Wednesday, February 28, 2018

Q & A with Peter Kool

Peter Kool is a photographer based in Belgium.



BA: Briefly describe your childhood. 

PK: I grew up in a time when people literally had to dial a number to reach someone else.
Did a lot of sports during high school until I became a drummer in a band and the girls came to see us in our rehearsal space.

What happened to drumming? 

At some point our amplifier broke and we didn’t have the money to buy a new one, so that was the end of ‘The Outlaws’. I was a terrible drummer anyway. 

Does a sense of rhythm help you find photos?

Don’t know if a sense of rhythm would help to find photos, but a high rhythm in the amount of photo strolls definitely increases the chance on luck. 

What was your path into photography?

A few years later I was married and we had our first son. I started working in a steel factory, but felt somewhat empty. I already grew to like photography by taking pictures of our son. My wife attended art academy at the time and she pointed out that photography also was taught there. I embraced the info and the informant and I was off.

What sort of art does your wife practice?

My wife did painting and drawing, but doesn’t practice it anymore for quite some time now.

Where can I see your old family photos?

All those early pictures are on slides or pasted in albums; they are not online and have no artistic value to share with other people I think. For me they are precious family snapshots of course. 

You were born in the Netherlands but have spent most of your life in Belgium. How does your perspective as an ex-Pat relate to your street photography, if at all? Is a sense of alienation helpful for making street photos?

I grew up 4 kilometres from the Belgian border. I think many countries are blending in the border area; people are crossing each other borders for various reasons; like working, shopping, partying, loving and marrying. My wife is Belgian; we are a blend too. After marrying I lived 4 kilometres on the other side, so not much of alienation in my case. I do think however going to another country with a completely different culture can influence your photography; at least in the beginning. I once went to Thailand for three weeks and couldn’t make a single good photo; I was too overwhelmed and then you get these typical shots. 

Do you find photos more easily in familiar places? 

When I went to Thailand, then at first much seemed to be out of the ordinary; it takes a while to adapt with the different culture and look beyond those typical things.Unexplored places do give me more inspiration then a familiar location, but to find photos you just have to be out there I think. It can happen anytime anywhere.
   
You took a long break from photography to work in a steel factory, and then returned. How did your vision change in the interim?

When I woke up again my vision wasn’t changed, but I had to get used to taking pictures again. My photography world had been very small until then. I had some books of a few well knowns and visited some nearby expositions, but suddenly there was the Internet. I had no idea; looking at pictures of photographers from all over the world gave me a lot of inspiration. It was also a colourful world and I let go of the black and white, but that took a while.
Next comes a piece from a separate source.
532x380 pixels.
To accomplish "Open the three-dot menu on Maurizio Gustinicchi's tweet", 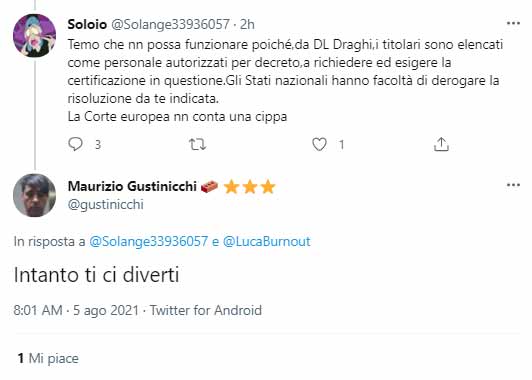I will pos(513,185).
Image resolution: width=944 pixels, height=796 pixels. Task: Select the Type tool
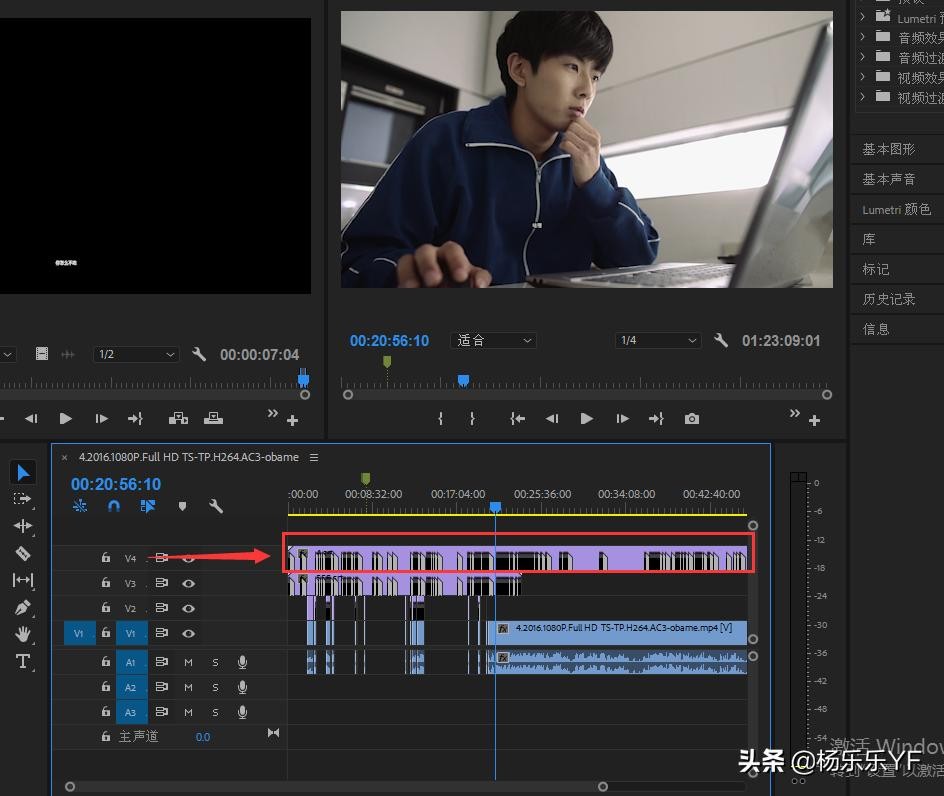coord(22,661)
What do you photograph now in color that you would not have shot in b/w?

I sometimes try to match colours now and I also try to avoid backlight, because it flattens the colours I think.

What else do you avoid shooting?

Some time ago I was asked in an interview if I took photos of disabled people. I answered that I wouldn’t take photos because of their handicap. The interview however claimed that I didn’t take photos of disabled people; now that would be discrimination.

What was it like working in a steel factory?

It was a grey, very noisy and dusty place; that and the shifts, including nights, in the long run made me mentally and physically tired. It was also the reason for the break from photography. When I look back I don’t understand why I stayed there for so long; it was as if I had been stuck there. The positive thing was my early retirement, because of the nightshifts I did.

Did you make any photos there?

I kept photography and work separate. Taking pictures was a counterweight and I didn’t want it touched by the factory. Although you probably would be able to make terrific pictures there, but I doubt if it would be allowed.

Do you socialize and/or shoot with other local photographers? Or is your practice mostly solitary?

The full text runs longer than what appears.